Chris Greene, BBC World Service managing editor for
Southeast Asia, said the BBC's first application for a
bureau licence was submitted in 1993. He said the new
Hanoi correspondent was expected to arrive within a
few weeks.
"There has been a long history of attacks on our
Vietnamese-language broadcasts in the local press, but
the country is opening up and our Vietnamese-language
section is now more aware of the reality of today's
Vietnam than perhaps they have been in the past," he
said.
"But it's taken time for the authorities to get over their
suspicions.
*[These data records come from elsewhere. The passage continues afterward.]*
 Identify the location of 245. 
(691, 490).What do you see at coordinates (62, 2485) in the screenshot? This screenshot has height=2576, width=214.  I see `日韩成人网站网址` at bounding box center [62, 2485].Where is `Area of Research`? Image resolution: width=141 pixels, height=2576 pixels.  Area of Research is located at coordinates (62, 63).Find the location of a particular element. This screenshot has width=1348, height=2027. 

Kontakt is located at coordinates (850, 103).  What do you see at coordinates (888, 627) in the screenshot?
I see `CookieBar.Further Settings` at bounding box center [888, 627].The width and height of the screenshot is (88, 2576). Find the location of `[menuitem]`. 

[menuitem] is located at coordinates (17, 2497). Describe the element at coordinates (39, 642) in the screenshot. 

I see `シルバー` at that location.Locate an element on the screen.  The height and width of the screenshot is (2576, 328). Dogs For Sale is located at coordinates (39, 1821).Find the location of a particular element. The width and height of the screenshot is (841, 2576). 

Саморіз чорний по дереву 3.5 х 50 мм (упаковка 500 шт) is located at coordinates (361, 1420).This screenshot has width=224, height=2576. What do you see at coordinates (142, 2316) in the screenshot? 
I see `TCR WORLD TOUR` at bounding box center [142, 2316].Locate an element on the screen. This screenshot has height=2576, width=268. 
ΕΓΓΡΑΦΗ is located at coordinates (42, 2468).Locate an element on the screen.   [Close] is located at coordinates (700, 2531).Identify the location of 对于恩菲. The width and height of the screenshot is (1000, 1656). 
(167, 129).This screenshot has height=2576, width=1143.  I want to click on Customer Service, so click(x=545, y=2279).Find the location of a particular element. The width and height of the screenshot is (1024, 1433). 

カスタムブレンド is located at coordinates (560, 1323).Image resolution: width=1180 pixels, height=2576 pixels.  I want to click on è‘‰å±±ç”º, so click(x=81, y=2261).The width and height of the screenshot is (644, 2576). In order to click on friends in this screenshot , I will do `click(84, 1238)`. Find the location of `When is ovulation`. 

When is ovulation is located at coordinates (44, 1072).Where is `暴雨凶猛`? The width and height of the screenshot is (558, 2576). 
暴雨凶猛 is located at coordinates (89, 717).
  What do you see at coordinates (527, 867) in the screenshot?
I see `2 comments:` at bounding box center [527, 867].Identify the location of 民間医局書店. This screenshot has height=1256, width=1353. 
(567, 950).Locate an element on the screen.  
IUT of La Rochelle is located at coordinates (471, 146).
They've always been edgy about
international broadcasters that have a
Vietnamese-language service."
News gathering remains an often frustrating task, with a
prevailing culture of silence and bureaucratic hurdles
making information a precious and often elusive
commodity.
One Hanoi-based Western diplomat agreed that
Vietnam was slowly becoming a "normal" country, a
process he suggested was being driven by an increasing
awareness of its relative isolation from the wider
international community.
"Recently we have seen surprisingly vigorous debate in
the local media that has been quite critical of the
country's leadership and its failure to address a range of
social and economic problems and to engage the
world," he said, adding that an increased presence of
international news organisations would add momentum.
Although editors are still appointed by the ruling
communist party, the state-controlled media are
becoming more market-driven as government subsidies
are withdrawn.
"Journalists are having to write better and more relevant
stories in order to make sure their newspapers sell," the
diplomat said.
Young local journalists are looking increasingly to
international publications as a guide to professional
standards and in order to identify issues of interest to
their readers.
"Curriculums at journalism schools here focus too much
on the party's history and [ideology] rather than
reporting and writing skills," said one young journalist.
"Editorial policy is still directed by the party through
instructions to editors, but the media, particularly in Ho
Chi Minh City, are starting to do more investigative
stories that have resulted in many positive changes," he
said.
By Huw Watkin - The South China Morning Post - June 23, 2000.